Trouser Press wrote: "With a catchy chorus and comically awkward syntax, 'Hello, Hello, Hello, Hello, Hello, (Petrol)' is a certified shoulda-been hit; the sumptuously melancholy 'Kill the Roses' takes things in a more textured, moody direction.
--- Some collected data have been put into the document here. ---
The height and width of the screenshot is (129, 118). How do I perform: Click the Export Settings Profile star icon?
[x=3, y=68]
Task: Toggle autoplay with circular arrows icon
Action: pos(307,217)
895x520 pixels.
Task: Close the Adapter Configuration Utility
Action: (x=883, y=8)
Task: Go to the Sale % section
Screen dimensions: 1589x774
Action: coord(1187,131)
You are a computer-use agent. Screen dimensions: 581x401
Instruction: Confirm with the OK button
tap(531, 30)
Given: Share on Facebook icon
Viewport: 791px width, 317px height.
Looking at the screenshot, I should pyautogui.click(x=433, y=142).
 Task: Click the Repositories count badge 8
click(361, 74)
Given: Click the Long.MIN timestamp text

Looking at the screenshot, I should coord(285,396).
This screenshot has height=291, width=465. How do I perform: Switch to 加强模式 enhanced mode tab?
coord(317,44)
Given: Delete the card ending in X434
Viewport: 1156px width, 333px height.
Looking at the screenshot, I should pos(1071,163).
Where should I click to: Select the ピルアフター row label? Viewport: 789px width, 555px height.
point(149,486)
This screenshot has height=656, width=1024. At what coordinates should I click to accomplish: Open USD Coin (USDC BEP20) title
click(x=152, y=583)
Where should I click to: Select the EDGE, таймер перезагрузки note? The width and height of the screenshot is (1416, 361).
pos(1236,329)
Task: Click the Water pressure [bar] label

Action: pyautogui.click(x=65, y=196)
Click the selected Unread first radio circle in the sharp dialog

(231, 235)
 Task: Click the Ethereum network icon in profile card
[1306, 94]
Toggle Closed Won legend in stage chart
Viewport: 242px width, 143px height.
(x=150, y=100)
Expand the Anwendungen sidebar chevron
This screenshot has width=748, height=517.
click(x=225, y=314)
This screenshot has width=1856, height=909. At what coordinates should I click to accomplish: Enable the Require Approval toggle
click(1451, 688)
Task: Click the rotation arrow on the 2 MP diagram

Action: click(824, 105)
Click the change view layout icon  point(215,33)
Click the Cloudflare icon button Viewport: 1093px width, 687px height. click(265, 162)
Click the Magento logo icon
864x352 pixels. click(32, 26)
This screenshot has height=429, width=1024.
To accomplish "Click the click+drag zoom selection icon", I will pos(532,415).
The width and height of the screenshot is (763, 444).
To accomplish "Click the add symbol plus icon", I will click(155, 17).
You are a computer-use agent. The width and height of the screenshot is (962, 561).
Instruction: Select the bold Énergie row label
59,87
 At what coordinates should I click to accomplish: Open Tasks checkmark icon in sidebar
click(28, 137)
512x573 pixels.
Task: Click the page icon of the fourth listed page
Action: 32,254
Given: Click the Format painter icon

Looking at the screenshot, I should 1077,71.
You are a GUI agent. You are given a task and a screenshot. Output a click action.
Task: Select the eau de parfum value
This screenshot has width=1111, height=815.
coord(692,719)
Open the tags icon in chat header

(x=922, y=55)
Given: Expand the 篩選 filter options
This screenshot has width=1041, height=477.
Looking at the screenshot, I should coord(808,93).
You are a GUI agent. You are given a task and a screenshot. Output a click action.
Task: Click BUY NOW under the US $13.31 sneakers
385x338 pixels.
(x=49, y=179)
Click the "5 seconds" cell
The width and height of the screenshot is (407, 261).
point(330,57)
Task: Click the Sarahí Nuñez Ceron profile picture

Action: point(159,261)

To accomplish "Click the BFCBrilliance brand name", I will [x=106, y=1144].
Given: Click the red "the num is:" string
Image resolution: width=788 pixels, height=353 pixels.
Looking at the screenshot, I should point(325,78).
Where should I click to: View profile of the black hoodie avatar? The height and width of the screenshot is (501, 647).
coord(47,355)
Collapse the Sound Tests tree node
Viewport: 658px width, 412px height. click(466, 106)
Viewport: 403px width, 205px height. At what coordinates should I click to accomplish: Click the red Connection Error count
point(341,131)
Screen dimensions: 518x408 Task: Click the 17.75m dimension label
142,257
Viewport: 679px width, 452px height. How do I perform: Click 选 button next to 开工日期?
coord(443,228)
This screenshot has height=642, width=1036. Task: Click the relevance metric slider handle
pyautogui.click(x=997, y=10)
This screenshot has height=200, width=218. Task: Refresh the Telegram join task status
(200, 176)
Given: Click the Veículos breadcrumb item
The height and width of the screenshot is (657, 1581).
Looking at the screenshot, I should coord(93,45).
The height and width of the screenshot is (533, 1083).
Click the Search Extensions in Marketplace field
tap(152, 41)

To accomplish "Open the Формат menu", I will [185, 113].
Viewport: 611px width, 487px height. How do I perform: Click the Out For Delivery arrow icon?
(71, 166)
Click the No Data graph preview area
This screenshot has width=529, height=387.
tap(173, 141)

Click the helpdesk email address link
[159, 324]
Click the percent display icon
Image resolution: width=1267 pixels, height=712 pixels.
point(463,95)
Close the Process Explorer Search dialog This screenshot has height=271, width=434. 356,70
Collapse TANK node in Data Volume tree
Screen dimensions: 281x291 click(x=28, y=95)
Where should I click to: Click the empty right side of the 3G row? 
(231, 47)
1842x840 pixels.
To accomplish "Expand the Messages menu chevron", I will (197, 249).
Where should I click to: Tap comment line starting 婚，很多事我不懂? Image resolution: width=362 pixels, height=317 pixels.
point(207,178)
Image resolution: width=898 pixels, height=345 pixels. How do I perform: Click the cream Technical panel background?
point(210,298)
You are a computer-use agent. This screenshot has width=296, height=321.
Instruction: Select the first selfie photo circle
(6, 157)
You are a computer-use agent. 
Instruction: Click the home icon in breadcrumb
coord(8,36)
Good show." The Washington Post opined that the album "salutes the British pop-rock tradition with the sincerest form of flattery." The Star Tribune deemed it "a pure pop-rock treat, with occasional echoes of such successful countrymen as U2 and Hothouse Flowers as well as ABBA, Squeeze and R.E.M."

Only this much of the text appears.